* **Source material**
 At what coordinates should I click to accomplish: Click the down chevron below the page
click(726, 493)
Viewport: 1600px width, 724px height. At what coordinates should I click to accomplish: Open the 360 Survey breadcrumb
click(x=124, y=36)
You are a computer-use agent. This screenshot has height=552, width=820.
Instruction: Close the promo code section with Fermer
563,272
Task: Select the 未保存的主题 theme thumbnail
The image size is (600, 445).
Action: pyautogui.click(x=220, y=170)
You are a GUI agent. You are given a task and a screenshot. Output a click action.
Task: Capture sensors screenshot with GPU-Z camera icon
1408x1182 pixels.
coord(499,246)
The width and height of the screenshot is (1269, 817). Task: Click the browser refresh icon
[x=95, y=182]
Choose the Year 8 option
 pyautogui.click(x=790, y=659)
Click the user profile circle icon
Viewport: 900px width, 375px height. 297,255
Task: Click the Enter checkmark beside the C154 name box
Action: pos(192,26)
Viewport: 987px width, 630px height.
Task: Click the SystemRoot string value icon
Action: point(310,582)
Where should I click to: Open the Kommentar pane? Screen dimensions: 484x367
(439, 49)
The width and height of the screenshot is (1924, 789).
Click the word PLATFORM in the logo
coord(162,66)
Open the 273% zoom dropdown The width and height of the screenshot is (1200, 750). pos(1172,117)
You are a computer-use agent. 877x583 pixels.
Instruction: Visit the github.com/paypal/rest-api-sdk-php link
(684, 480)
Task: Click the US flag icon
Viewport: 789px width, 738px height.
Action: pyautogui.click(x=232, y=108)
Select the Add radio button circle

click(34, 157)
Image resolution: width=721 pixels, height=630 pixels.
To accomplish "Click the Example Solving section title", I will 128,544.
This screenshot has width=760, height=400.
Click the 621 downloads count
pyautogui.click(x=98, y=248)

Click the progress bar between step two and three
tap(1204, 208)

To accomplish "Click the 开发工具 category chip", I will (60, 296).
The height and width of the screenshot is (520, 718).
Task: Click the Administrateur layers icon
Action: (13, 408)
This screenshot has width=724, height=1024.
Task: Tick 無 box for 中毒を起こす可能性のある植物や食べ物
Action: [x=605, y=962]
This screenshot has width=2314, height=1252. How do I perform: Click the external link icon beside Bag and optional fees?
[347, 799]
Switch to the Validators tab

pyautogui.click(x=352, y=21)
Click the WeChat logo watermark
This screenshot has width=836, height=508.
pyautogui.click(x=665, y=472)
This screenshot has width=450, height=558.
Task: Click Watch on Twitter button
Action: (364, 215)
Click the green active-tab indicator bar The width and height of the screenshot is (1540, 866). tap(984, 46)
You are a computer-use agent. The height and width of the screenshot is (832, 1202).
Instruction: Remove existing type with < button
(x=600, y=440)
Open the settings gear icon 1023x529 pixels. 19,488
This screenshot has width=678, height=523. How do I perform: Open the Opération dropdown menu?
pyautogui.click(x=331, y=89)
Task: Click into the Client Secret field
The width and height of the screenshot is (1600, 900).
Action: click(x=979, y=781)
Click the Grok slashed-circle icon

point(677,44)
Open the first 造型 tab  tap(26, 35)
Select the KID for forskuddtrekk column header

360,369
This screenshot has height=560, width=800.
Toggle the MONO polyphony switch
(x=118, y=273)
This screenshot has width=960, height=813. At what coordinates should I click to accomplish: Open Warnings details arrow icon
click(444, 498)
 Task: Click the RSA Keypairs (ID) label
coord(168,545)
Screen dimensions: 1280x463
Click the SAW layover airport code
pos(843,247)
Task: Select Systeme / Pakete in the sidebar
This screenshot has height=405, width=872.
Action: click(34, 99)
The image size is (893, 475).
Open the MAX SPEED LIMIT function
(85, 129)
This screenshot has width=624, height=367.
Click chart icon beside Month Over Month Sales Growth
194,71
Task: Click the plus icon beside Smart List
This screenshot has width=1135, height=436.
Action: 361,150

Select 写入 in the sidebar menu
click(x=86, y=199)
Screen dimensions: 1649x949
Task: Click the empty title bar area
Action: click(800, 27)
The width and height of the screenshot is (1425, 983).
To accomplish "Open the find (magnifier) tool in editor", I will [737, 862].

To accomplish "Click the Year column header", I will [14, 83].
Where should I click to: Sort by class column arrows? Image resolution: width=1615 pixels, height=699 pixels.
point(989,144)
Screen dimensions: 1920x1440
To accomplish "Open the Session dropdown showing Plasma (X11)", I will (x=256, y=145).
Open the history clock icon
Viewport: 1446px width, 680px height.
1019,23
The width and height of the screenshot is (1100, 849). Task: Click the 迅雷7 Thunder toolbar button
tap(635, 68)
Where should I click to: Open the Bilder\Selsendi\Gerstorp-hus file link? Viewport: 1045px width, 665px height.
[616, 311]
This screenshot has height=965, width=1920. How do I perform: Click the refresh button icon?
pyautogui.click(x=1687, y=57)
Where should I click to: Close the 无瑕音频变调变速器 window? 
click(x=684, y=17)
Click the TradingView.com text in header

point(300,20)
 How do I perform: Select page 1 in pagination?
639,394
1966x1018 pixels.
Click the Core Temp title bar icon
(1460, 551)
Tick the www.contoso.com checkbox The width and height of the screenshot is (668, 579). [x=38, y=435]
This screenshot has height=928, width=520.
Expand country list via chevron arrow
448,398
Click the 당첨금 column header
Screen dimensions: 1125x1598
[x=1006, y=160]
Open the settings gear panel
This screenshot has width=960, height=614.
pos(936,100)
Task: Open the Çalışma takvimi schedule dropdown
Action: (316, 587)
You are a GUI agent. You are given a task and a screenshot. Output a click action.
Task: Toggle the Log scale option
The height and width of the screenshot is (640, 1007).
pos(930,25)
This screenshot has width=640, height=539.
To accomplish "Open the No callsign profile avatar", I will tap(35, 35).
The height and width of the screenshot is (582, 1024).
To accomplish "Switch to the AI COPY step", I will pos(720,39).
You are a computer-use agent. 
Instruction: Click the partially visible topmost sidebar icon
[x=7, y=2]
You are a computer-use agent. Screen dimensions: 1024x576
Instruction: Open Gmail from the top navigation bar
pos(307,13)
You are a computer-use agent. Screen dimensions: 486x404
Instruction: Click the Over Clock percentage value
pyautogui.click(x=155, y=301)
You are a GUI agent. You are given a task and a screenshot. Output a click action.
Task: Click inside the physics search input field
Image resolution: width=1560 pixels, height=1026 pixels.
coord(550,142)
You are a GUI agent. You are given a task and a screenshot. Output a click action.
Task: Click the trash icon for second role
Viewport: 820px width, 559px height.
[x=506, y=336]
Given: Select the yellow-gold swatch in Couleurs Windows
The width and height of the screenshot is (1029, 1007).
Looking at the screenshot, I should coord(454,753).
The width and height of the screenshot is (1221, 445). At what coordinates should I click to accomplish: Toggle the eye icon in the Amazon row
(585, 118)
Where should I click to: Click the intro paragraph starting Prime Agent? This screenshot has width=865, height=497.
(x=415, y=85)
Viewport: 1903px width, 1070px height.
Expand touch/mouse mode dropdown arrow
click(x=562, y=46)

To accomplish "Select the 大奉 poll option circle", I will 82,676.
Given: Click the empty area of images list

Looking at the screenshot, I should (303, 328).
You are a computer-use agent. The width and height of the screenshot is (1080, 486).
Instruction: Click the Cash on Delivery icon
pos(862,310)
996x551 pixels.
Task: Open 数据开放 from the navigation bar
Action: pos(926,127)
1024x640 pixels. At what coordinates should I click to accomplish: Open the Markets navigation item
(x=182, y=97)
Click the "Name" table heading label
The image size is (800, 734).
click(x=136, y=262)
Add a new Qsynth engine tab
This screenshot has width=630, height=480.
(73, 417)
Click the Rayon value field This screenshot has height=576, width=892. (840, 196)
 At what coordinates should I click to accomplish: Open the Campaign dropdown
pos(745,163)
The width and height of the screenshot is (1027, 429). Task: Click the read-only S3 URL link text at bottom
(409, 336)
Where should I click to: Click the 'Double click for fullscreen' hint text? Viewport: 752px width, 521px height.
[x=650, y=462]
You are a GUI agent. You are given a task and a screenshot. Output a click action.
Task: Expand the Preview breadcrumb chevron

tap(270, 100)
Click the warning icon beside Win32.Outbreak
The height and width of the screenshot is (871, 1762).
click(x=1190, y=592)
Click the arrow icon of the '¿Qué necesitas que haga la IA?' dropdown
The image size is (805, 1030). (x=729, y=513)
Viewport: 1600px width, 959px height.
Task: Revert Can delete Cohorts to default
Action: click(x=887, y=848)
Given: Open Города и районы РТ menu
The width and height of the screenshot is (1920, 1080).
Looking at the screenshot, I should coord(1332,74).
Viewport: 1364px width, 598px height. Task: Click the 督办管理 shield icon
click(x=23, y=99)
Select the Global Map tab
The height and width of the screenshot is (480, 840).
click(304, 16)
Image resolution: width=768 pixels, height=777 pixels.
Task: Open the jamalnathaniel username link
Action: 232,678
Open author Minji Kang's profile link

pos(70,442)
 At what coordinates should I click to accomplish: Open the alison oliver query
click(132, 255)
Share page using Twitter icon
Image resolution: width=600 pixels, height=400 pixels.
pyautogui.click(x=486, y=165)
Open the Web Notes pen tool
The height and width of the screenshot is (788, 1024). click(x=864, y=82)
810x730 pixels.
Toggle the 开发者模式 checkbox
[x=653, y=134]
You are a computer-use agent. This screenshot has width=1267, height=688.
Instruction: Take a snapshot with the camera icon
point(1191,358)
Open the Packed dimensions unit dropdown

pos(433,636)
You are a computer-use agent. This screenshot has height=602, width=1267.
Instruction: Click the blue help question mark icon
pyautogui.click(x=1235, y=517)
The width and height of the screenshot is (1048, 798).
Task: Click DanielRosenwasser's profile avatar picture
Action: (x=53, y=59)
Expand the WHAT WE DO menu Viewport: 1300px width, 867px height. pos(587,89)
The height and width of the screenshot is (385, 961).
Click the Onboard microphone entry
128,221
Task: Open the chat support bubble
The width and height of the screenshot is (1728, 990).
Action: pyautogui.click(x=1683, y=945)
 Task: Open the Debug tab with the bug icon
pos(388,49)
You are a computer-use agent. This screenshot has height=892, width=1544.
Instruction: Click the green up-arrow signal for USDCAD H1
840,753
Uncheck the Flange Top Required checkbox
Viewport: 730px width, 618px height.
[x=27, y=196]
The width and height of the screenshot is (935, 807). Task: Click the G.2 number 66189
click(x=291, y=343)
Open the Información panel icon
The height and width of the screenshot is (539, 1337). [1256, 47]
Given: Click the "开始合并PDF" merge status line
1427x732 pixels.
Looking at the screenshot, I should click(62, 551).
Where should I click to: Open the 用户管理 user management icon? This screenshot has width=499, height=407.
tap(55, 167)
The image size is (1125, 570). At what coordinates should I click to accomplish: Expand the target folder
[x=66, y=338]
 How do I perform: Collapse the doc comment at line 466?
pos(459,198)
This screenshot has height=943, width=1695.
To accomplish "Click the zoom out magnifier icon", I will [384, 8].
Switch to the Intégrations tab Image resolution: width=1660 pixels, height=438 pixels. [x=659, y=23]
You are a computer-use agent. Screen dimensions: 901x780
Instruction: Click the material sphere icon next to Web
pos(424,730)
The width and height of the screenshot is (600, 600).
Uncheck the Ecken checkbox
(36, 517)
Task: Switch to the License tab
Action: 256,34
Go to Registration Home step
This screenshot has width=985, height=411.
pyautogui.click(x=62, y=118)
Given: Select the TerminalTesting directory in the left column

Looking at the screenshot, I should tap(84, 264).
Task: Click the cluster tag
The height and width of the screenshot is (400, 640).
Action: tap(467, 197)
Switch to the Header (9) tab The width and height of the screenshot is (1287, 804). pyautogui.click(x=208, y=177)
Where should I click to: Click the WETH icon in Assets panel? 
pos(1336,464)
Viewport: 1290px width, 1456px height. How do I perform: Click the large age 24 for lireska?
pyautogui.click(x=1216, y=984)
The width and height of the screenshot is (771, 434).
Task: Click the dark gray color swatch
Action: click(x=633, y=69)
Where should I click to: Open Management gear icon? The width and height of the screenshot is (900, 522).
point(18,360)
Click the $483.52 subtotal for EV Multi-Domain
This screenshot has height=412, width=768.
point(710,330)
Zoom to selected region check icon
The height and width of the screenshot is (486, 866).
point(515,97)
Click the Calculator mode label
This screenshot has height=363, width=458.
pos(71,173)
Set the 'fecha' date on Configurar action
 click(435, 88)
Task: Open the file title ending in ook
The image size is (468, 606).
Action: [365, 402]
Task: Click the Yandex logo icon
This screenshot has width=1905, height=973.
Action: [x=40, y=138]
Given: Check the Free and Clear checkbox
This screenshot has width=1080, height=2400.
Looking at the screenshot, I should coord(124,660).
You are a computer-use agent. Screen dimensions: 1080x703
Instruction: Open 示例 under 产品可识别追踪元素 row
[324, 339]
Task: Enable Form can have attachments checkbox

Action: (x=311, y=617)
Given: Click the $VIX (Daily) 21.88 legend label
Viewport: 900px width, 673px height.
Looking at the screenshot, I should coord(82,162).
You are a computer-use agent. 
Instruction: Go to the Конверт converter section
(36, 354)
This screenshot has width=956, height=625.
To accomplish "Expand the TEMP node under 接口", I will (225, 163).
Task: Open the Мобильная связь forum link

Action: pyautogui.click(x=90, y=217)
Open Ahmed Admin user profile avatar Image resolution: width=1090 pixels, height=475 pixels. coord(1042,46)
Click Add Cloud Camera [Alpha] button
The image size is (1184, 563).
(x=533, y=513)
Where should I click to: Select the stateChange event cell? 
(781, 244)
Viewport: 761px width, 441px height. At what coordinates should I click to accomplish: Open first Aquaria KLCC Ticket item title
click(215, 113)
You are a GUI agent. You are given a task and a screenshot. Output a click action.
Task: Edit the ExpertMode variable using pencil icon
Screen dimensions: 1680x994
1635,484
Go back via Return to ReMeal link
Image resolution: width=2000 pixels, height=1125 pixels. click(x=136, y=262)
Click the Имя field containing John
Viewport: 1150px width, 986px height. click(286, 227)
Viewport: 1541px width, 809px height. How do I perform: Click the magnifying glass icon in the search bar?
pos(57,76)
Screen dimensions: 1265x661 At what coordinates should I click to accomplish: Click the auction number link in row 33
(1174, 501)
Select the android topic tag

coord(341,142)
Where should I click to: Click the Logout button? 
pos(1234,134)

* **Exercise details**
Return a copy of every line in the records that includes the string "magnifier".

* **Output below**
To accomplish "Open the find (magnifier) tool in editor", I will [737, 862].
To accomplish "Click the zoom out magnifier icon", I will [384, 8].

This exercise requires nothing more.